Salvo algunos destellos de Morante y los intentos de Manzanares la tarde transcurría sin grandes emociones hasta el quinto toro de Núñez del Cuvillo, en el que en el tercio de quites el de La Puebla y el de la “terreta” se emplearon a fondo, con verónicas de alhelí uno y con chicuelinas de manos bajas, garbosas y elegantonas el otro, a las que retrucó Morante con otras chicuelinas sevillanísimas. Los duendes del toreo comenzaron a revolotear sobre la plaza de Vista Alegre. Y allí fue Troya. Porque José Antonio Morante, acicatado por un público enardecido por la ilusión de ver al sevillano en su mejor dimensión, diseñó una faena en la que los ángeles toreros parecían mover sus muñecas y dictar sus movimientos.

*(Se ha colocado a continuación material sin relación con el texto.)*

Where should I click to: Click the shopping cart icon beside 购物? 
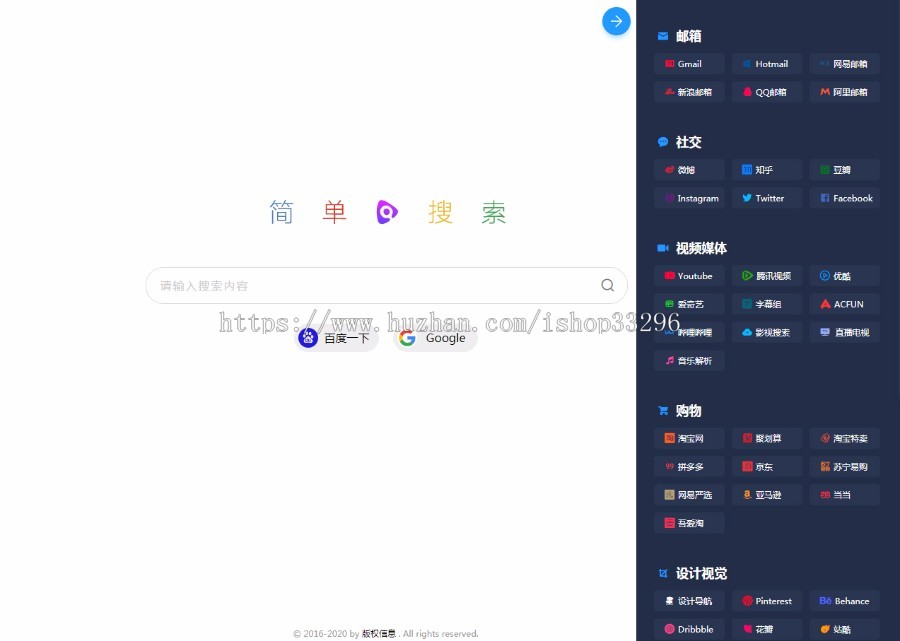coord(663,410)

Aquello adquirió tal altura artística que el propio torero, más que dueño de sí mismo parecía poseído por los duendes del toreo. Una oreja, después de una sola entrada a matar. ¡Pero qué más da! Lo importante eran las emociones que había sembrado tanta belleza. La vuelta al ruedo de Morante fue un plebiscito popular de entregada admiración. Y Morante sonreía, como sonrió toda la tarde desde que asomó a la puerta de cuadrillas. Era un hombre feliz disfrutando de la gloria del toreo.

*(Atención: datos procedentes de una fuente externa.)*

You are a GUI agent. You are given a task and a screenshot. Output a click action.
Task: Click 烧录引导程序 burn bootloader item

Manzanares, que no había encontrado material adecuado para dejarse ver en toda su plenitud, hizo lo imposible en el último “cuvillo” para ofrecer, a un público al que ya había dejado su compañero de cartel en trance, lo mejor de su tauromaquia. Y burla burlando, y sin que el toro fuera el mejor de los colaboradores, hizo brillar ese elegante arte mediterráneo que le mantiene entre los mejores. Su empeño en matar recibiendo le hizo perder el trofeo, pero también salió de la plaza en triunfador. El público se marchaba lentamente, llevando todavía en la retina las imágenes de la evolución por el ruedo de dos artistas soberanos. Una tarde de las que justifican la calificación del toreo como un arte. Por la gracia de Dios.